* _Pixel coordinate grounding data_:
· · · ·
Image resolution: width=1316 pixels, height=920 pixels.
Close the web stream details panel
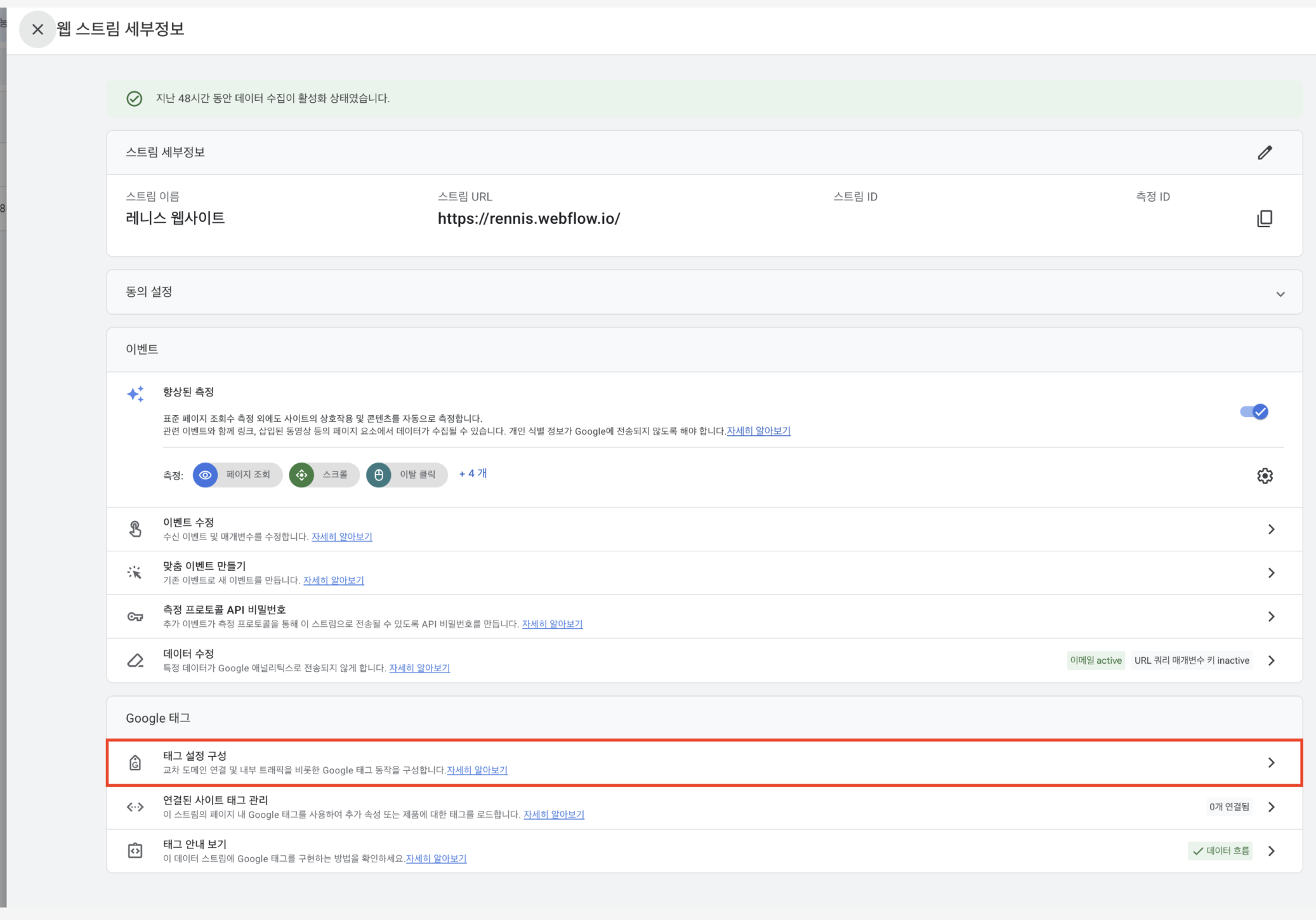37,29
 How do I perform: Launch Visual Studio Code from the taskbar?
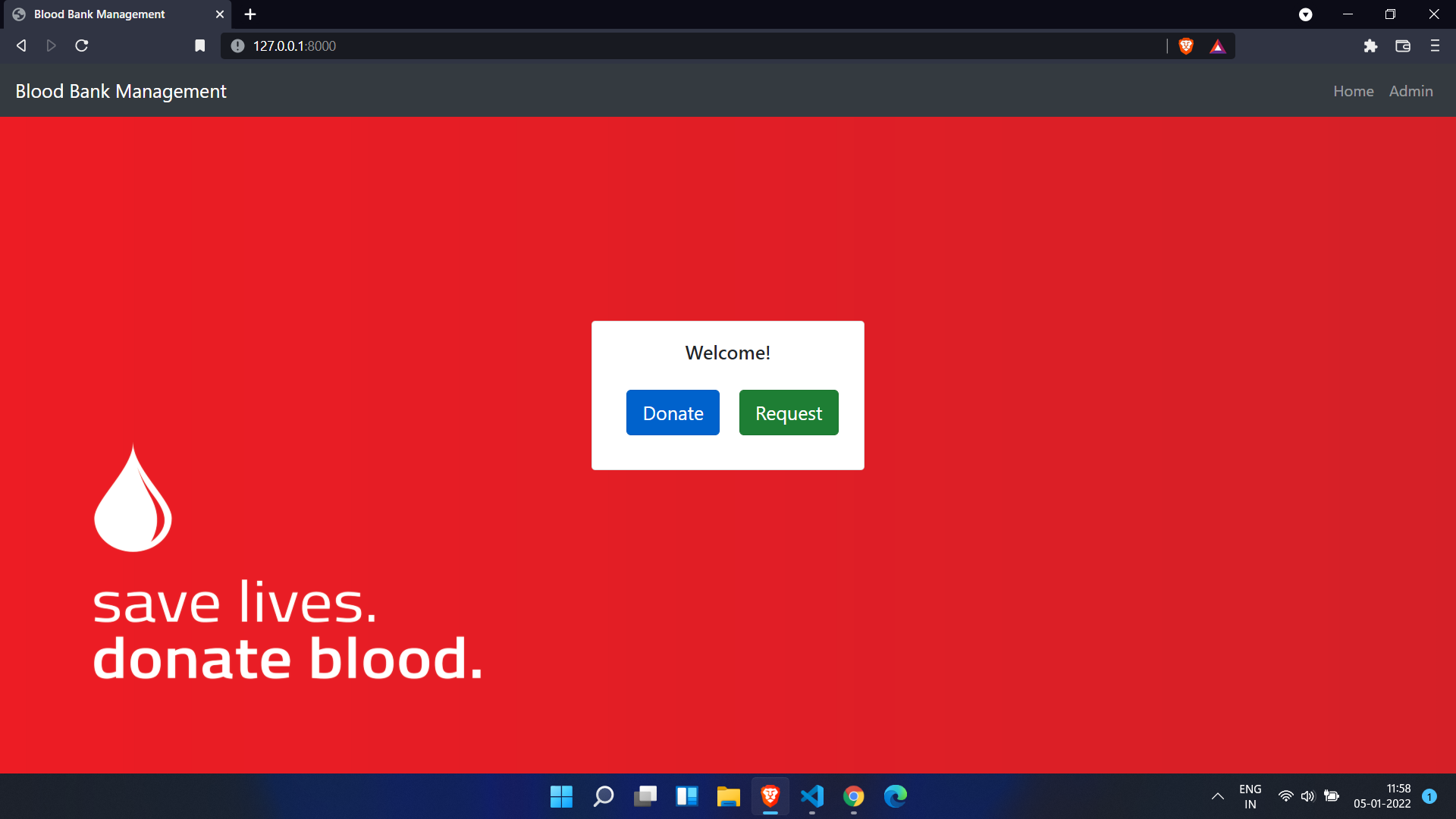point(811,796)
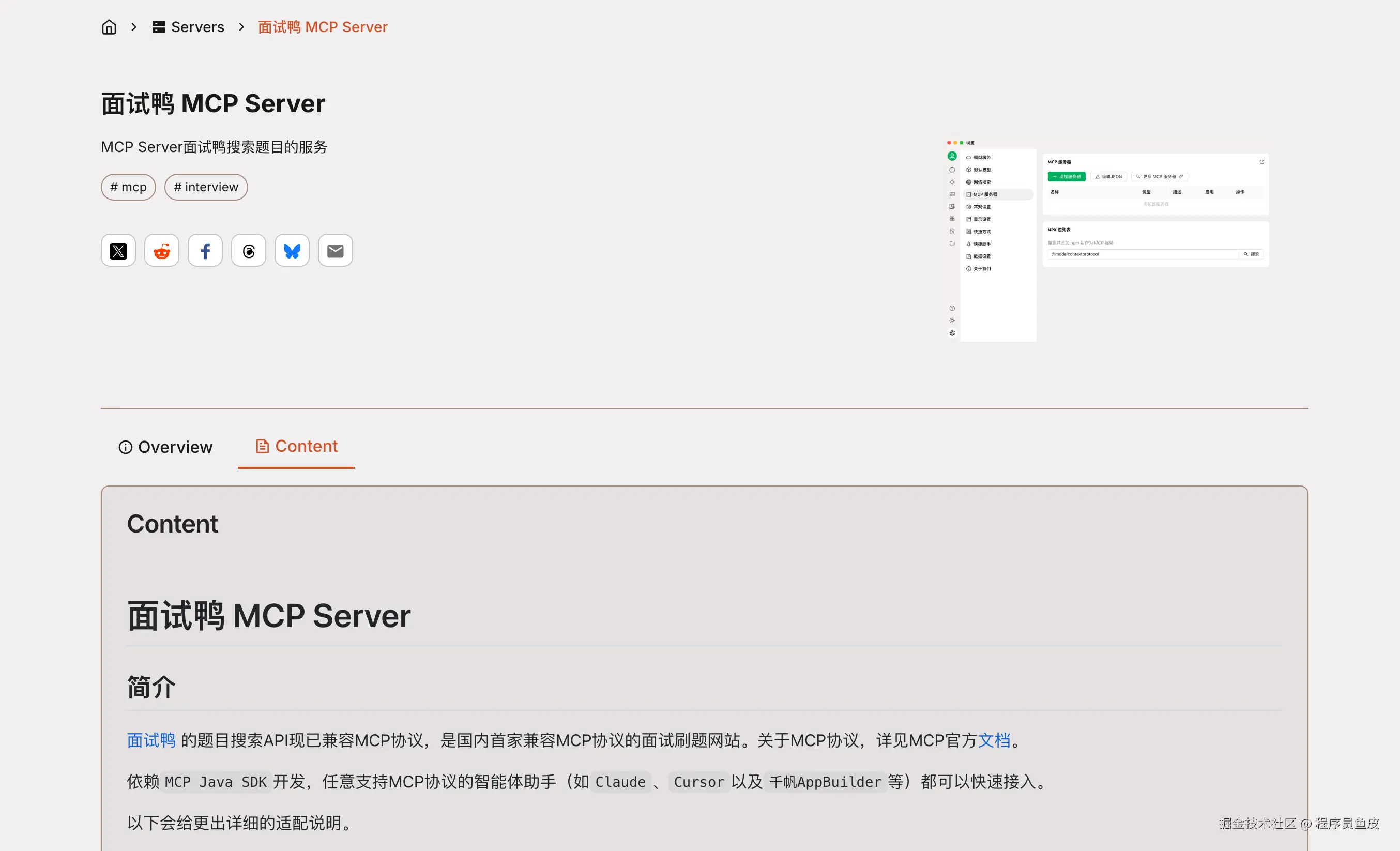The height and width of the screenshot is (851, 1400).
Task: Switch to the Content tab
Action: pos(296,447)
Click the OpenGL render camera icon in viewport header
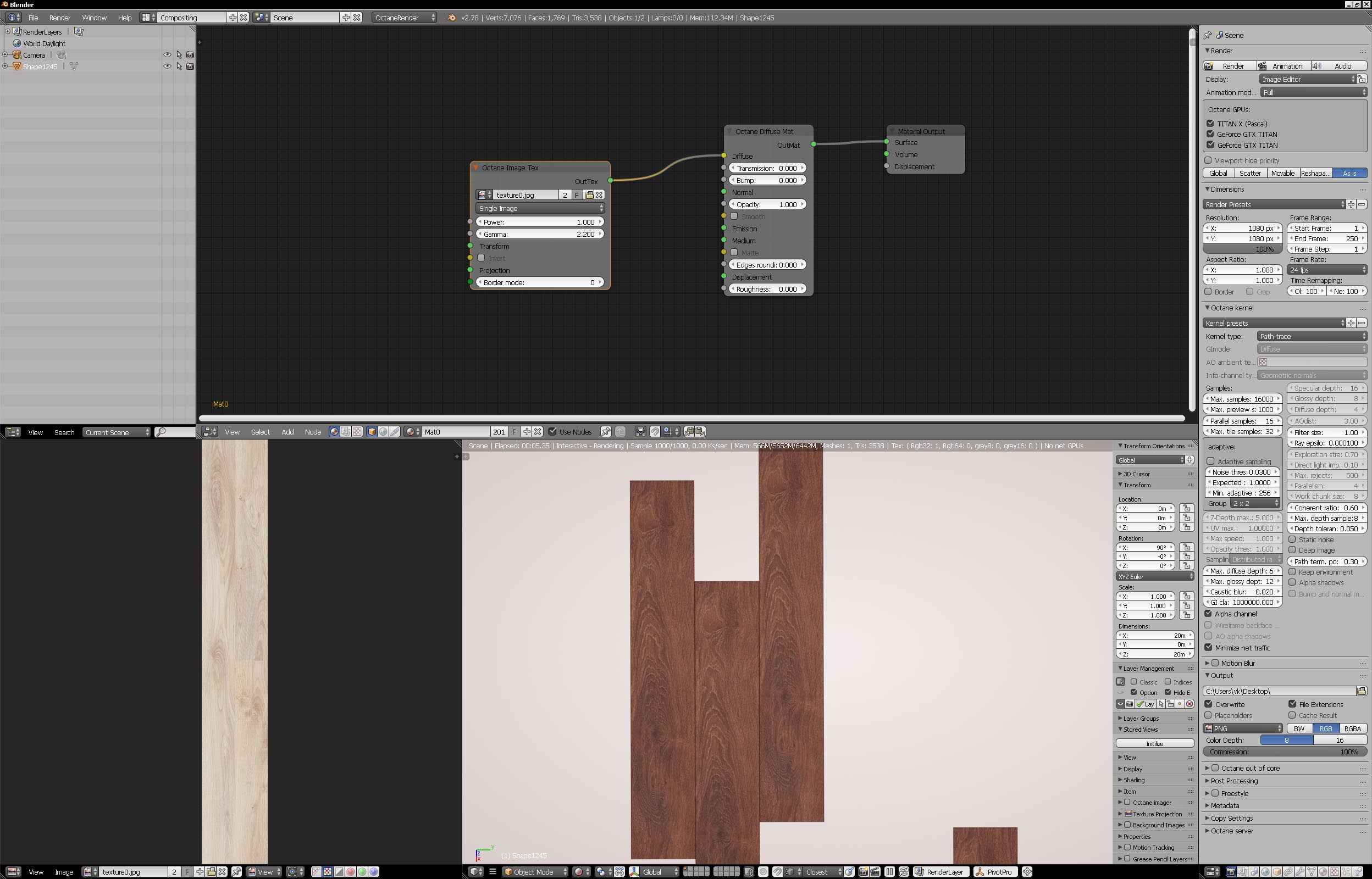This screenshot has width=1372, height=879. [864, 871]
· · · ·
Write out exactly, and only, the lines running from the line with "How do I perform: Launch" to the last line above, both included, with all pictures omitted.

 How do I perform: Launch Visual Studio Code from the taskbar?
point(811,796)
The height and width of the screenshot is (851, 1400).
Task: Switch to the Content tab
Action: pos(296,447)
Click the OpenGL render camera icon in viewport header
This screenshot has width=1372, height=879. [864, 871]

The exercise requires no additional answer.